第三天一大早,我带着吃的奔向大港,当中途路过大家坨村时,还能看到大港村上空缕缕青烟,我加快步伐到村边一看就惊呆了,群众还在扑打残火,原来整齐的一栋栋好房子大都不见了,各家各户的房屋烧得东倒西歪,不像样子。我急忙到三姐家,一看还巧,厢房烧了,正房还在,尚有住处。只见三姐头发卷着,脸上手上红一块,紫一块,青一块,黑一块,上衣和裤子上有不少窟窿,是救火时被烧痕迹。我流着泪,三姐抱着我大哭起来,“老天爷保佑,房子未全烧光!”三姐详细地对我说了鬼子行凶犯罪的经过,这次被烧死、烧成重伤的老、幼、残、孕妇和婴儿有10余口,真是太惨了,他们也绝不会有好死啊!这个血海深仇早晚得报!
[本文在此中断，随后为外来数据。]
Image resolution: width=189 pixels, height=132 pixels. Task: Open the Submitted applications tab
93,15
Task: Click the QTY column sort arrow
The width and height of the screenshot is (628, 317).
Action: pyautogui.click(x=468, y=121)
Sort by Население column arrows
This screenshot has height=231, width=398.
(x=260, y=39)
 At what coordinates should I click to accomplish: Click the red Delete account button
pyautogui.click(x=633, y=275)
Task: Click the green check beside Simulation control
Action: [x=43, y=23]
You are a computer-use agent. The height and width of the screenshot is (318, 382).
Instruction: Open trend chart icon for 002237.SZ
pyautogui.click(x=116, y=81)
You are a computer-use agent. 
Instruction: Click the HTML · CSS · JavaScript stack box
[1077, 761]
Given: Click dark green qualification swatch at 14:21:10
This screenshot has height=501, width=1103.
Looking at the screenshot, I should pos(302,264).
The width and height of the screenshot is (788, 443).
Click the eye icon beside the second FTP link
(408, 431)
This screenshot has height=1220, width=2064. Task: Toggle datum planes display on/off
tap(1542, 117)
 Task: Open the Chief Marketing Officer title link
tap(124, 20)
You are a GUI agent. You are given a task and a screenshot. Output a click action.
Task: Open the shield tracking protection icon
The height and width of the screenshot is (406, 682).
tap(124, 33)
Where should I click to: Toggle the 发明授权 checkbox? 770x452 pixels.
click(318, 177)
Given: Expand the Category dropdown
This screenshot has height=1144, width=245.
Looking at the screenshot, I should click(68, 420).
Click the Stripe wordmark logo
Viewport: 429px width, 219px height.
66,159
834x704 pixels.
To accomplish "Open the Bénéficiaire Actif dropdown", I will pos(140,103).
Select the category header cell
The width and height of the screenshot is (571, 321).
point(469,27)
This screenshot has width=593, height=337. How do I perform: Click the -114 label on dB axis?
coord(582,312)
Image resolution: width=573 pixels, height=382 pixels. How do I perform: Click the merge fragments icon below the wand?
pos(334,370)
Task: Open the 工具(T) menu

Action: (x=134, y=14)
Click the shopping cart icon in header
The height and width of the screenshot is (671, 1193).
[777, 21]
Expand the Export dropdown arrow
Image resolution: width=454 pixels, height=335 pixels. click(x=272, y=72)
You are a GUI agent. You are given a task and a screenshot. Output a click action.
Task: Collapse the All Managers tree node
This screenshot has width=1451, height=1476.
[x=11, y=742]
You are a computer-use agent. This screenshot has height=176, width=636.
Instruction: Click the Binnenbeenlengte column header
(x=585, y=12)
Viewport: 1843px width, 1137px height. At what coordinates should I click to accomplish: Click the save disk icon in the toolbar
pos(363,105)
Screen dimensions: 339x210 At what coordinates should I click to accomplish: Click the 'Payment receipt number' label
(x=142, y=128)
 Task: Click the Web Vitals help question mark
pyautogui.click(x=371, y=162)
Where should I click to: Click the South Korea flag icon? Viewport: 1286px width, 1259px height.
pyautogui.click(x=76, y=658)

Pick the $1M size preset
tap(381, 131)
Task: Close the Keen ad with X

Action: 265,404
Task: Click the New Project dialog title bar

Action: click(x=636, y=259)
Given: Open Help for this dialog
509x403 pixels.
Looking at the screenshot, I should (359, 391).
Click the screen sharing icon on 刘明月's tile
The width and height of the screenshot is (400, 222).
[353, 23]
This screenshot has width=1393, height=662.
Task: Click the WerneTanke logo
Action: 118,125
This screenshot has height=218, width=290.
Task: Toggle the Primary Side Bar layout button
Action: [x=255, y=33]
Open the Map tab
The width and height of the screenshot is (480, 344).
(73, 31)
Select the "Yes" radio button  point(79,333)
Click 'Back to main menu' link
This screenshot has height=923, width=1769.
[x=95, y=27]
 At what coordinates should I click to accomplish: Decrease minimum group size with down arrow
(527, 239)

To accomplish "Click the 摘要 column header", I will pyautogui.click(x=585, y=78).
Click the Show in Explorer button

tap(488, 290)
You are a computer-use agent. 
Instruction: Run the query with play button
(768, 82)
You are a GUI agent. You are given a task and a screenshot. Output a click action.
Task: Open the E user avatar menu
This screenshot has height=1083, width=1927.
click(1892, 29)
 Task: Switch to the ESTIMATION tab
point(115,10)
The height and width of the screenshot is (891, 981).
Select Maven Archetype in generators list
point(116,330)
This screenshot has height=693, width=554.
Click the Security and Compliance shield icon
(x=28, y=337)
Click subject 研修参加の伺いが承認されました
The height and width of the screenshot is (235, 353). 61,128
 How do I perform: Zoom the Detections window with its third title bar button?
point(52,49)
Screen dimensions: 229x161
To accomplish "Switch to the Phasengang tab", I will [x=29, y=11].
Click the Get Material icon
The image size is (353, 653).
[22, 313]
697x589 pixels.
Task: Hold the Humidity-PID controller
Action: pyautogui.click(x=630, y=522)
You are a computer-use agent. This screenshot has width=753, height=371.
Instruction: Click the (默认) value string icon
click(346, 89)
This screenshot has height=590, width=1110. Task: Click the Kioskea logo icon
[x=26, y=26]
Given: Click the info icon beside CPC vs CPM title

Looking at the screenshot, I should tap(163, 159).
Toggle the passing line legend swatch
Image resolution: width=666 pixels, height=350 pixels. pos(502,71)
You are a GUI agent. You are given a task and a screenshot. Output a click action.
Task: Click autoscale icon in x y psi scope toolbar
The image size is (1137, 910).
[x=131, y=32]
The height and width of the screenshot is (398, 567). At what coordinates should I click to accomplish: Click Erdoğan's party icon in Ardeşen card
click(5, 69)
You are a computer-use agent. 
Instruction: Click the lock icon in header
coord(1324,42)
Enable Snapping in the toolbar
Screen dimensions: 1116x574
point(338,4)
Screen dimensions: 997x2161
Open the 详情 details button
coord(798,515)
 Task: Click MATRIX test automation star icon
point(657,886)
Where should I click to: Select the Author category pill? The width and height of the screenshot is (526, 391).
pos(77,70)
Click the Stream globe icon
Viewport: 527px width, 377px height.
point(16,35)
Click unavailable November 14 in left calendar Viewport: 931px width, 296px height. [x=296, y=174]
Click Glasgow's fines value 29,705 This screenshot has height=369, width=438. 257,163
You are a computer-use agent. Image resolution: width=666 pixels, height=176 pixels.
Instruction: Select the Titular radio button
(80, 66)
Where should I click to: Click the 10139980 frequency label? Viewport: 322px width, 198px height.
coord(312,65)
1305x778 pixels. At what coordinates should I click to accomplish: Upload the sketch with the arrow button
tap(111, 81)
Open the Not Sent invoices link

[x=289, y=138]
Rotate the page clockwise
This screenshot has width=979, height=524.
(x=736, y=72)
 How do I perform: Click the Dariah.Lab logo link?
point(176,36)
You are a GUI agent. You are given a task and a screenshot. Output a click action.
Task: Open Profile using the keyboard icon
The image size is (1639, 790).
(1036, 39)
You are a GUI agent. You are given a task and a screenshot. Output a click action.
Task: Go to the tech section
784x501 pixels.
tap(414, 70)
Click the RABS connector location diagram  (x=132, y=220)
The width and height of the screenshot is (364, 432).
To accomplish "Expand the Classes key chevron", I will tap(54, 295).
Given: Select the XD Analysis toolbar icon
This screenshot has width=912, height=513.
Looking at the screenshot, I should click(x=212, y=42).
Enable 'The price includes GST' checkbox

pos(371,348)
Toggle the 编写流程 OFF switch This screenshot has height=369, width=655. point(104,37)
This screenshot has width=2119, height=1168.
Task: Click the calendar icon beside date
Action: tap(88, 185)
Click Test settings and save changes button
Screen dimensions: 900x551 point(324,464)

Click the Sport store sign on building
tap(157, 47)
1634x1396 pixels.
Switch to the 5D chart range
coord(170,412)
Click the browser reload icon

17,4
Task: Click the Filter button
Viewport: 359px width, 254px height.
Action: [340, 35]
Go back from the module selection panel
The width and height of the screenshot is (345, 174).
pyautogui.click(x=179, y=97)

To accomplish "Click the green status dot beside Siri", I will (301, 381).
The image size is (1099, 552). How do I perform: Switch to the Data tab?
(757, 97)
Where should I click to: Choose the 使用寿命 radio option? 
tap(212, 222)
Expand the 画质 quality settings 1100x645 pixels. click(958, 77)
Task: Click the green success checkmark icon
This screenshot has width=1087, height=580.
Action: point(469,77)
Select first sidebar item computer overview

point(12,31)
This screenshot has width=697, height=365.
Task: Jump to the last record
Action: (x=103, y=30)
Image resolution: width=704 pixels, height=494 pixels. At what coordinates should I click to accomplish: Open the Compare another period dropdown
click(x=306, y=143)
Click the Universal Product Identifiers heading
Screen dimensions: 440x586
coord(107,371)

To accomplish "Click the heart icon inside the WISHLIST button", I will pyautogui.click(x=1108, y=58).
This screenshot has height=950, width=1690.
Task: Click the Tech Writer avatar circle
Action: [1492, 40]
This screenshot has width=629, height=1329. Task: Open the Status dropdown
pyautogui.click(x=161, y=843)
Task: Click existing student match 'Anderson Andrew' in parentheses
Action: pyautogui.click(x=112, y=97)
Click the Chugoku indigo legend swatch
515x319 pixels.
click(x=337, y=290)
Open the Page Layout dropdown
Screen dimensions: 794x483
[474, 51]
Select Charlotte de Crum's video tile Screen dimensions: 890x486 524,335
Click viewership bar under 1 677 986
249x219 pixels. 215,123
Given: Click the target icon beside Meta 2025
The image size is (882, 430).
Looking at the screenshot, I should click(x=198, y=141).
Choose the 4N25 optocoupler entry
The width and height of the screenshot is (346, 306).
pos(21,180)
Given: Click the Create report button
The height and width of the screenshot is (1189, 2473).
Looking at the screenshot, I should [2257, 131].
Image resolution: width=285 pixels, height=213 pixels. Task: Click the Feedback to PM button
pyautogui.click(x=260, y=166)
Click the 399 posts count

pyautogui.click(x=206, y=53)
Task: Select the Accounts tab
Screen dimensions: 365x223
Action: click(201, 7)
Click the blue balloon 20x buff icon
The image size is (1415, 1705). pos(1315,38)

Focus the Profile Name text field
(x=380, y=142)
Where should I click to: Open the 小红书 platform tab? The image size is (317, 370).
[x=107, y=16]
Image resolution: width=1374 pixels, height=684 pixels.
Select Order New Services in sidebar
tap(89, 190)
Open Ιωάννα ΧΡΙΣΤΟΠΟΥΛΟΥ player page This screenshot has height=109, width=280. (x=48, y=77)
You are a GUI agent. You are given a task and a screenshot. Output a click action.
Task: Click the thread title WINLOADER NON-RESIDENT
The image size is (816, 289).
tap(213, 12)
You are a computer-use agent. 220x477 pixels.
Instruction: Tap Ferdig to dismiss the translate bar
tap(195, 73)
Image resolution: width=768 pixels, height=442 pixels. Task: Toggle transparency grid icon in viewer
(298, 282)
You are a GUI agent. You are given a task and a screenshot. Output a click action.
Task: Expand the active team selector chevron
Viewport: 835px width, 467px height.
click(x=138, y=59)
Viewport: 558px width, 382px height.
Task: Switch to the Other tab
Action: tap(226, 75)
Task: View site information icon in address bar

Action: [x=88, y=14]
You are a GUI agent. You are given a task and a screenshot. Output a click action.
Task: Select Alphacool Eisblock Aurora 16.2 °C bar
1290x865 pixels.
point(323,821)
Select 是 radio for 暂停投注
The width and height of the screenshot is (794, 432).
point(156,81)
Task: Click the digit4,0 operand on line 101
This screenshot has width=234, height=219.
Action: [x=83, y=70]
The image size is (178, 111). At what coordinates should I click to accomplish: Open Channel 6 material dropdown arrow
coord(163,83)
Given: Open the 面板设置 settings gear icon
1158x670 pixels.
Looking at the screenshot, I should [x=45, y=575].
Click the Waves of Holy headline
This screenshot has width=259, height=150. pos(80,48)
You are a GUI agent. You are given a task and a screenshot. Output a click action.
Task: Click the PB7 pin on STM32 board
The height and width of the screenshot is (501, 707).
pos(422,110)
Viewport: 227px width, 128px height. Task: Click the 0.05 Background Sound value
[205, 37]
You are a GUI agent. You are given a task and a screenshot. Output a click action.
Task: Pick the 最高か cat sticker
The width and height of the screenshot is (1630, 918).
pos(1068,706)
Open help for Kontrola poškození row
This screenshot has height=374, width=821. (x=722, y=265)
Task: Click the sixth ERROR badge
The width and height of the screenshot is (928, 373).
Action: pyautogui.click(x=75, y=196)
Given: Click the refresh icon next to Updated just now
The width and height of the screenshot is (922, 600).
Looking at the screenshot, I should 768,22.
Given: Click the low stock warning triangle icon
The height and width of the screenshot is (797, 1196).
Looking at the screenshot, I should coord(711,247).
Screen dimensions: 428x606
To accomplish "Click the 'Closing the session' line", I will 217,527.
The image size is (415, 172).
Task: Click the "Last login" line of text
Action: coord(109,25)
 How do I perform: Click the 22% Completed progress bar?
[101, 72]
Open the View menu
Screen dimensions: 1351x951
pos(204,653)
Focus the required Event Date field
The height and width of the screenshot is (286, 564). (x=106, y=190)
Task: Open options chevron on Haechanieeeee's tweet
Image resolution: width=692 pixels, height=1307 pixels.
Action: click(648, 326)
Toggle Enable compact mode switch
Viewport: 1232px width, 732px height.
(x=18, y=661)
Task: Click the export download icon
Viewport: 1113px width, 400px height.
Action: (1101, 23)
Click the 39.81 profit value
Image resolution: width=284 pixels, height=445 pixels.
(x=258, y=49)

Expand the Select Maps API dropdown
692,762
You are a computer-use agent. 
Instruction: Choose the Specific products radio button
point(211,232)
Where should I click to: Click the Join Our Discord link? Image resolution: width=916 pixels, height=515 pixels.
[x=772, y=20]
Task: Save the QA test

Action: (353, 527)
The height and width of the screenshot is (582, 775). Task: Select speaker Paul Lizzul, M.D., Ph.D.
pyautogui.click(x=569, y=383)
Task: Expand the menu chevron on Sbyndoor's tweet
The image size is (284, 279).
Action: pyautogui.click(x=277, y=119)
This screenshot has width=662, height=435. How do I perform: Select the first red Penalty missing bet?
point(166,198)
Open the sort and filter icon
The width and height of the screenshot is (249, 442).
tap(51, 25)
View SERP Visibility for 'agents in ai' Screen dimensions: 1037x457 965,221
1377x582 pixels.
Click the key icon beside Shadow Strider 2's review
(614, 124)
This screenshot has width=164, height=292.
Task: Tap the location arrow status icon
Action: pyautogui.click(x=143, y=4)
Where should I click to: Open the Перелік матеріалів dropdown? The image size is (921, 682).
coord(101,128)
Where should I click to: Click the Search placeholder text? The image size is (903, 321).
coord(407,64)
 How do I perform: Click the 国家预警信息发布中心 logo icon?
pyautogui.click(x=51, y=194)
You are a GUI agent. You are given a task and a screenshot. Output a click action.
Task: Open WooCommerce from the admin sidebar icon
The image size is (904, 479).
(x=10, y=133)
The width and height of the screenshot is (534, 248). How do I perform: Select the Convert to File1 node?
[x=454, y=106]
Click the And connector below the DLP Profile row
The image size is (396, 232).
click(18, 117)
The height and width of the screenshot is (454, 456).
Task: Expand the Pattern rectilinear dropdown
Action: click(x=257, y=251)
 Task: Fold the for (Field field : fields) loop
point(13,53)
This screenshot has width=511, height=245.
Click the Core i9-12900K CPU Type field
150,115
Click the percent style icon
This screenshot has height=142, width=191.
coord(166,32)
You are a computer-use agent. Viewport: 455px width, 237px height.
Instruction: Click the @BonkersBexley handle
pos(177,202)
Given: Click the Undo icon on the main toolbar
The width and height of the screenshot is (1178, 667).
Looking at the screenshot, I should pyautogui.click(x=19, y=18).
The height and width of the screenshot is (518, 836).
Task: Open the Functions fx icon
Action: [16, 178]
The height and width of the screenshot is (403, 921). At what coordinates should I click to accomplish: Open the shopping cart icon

我临走时,三姐和外甥妇女史淑贞送我,正路过那位老史头的家门口,三姐指着说:“史大叔死得太惨了,老头子被鬼子挑死,老婆子被活活烧死,乡亲们昨天才把他们俩埋在坟里,两个儿子在东北做工还未成家。”我问他家为什么烧得这样厉害(已看不出房屋样子) 三姐说:“他家太穷,老头拾得柴火都靠在房子周围,火一起房子还不烧光!”“八路军地下党组织正积极发动群众开展自救重建家园活动。”
软硬兼施阴谋破产
我家住在阎达开家属开文同志的东院,在1941年初秋,一天中午放学回家,刚走到村子东头,突然见到水井前停着一辆日伪军车,把我吓了一大跳,不知发生了什么事。快速跑到家门口,又发现我家二婶子的正房上有十几个伪军端着枪四处张望。我赶紧走到妈妈身旁问道:“这是来抓人的吧 ”她说:“是抓开文的敌人。”中午我们一家饭都没吃好。敌人走后,妈妈赶忙到二婶家去问,得知当时开文没在家,敌人将开文父亲高老纪和她儿子阎惠元抓走了,全村为她家发生的不幸提心吊胆。事隔半个月的一天傍晚,敌人将他们送了回来,高老纪带外孙坐一辆马车并装着很多东西。村里人围着他俩问这问那,进行安慰。其中有个陌生人在场,他说:“这是放长线钓大鱼嘛!”高老纪详细地叙述了经过:抓走的当天夜里,押在唐山市小山附近伪军司令部一个看守所里,先是特务们用重刑施压恐吓,只要说出阎达开的具体去向,就马上放他们回家。他说:“他的去向我怎么知道 他和我女儿从未回过我家。”又问:“开文究竟在哪里 ”他说:“在阎达开那里,她跟着丈夫到处跑。”敌人经过反复审问,始终未得到真实情况。唐山伪军司令部在日本鬼子的策划下,采取“黄鼠狼给鸡拜年”的手法,又进行特殊“招待”,每天盛宴三顿,临行前还给他们爷俩买了新棉衣、棉裤、新鞋、新帽等,吃的、用的、玩的装了两大布袋子,用伪军的车送到乐亭县城,又派一辆马车送到家。其实开文早已转移,那位陌生人是地下党派来的动员他们全家尽快搬走的。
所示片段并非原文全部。